▶ _Exercise description_:
Would you please transcribe, exactly as written, the lines of the entries below starting at the one that holds "Given: Play audio" and ending at the one that holds "Toggle the session", both included?
=====
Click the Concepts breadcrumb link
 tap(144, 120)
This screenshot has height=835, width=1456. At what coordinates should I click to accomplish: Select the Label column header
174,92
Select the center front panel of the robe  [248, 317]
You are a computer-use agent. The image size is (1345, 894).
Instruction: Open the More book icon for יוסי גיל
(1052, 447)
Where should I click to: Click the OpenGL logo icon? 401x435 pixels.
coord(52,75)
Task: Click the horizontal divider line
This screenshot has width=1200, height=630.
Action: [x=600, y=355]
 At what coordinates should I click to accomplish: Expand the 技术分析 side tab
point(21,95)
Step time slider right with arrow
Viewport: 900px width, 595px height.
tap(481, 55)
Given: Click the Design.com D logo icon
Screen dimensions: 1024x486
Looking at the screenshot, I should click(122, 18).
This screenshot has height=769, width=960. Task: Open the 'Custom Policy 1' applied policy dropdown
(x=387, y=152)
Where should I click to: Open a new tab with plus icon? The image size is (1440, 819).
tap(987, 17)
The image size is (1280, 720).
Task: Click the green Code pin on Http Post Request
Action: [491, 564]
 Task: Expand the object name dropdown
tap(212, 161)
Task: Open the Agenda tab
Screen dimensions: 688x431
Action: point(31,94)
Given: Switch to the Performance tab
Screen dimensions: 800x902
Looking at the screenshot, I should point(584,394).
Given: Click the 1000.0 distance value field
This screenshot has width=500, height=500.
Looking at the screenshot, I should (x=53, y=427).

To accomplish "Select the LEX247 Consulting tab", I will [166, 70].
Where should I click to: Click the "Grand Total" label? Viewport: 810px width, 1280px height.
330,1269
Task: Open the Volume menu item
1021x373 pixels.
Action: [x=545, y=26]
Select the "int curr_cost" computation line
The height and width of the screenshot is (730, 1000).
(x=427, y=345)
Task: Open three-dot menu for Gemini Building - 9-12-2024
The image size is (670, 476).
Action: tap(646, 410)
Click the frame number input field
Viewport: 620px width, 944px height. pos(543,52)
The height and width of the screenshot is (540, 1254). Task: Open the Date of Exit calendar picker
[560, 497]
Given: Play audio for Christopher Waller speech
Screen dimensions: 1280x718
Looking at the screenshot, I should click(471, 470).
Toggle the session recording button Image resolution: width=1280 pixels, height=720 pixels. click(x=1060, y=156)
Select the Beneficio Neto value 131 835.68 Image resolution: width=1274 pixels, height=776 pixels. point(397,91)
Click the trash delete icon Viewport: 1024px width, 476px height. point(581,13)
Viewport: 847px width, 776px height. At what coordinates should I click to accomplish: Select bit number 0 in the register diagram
=====
▶ _Response area_:
Given: Play audio for Christopher Waller speech
Screen dimensions: 1280x718
Looking at the screenshot, I should click(471, 470).
Toggle the session recording button Image resolution: width=1280 pixels, height=720 pixels. click(x=1060, y=156)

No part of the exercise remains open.